6:吹き矢[sage saga]
2023/04/07(金) 15:11:48.10 ID:laNpeqI/0
RRR RRR RRr...
『はい。美琴です。どうしたの、プロデューサー』
「あ、いや! レッスン、終わった頃かなと思ってさ。その、怪我とかなかったかて確認の連絡」
『そう。うん、大丈夫。私もにちかちゃんも特に何もなかったかな』
それは何よりだ。——と言いたかったが。美琴の声がやや反響して聞こえる。まさかとは思うが。
「……美琴、今どこにいるんだ」
『…………』
「美琴?」
『……どうしても、少し確認したいところがあって』
ああ、スタジオだ。絶対にスタジオだ。
美琴の声はどこか申し訳なさそうに、トーンが低い。彼女自身負い目を感じてはいるのだろう。ただそれよりも練習をという意気込みが勝ったのだ。
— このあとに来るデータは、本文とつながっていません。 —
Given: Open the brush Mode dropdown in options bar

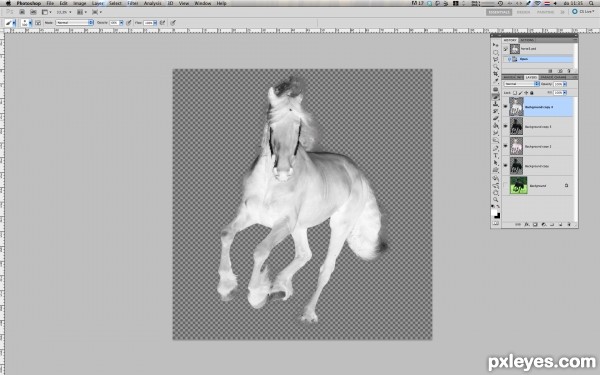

「美琴……。気持ちはわかる。次のライブへの意気込みはこれまで以上に美琴もにちかからも強く感じてるから。ただ、だからこそしっかりと体調管理をして欲しいんだ。——ただ休むんじゃないんだぞ。誰から見ても体と心が大丈夫だなて思われてこその体調管理なんだからな」
彼女たちの想いの強さが分かるからこそ、決して怒鳴るようなことはせず、優しく諭した。
『……うん、そうだね。じゃあ、このあとはお休みをもらうことにするから。……しっかりと体調管理、プロデューサーもね』
「そ、そうだな。しっかり……しないとな」鋭いブーメランが突き刺さった。
確かに美琴の言う通り、ここ最近休みと呼べるような休みを取れていなかった。スケジュール管理はダンスや歌のできない自分にとって、唯一アイドルたちの模範になれるところだというのに。
『そうだね。一緒に、頑張ろうか。プロデューサー』
「ああ、そうだな! まずは美琴はこのあとしっかりと体を休めてくれ。明日もレッスンだろ? 俺はあとにちかにだけ連絡を取ったら寝ることにするよ」
『うん、分かった。……おやすみ』
「ああ、おやすみ」
通話終了。
さて、あとはにちかだ。美琴と一緒でないところを考えると、既に帰宅しているのだろうか。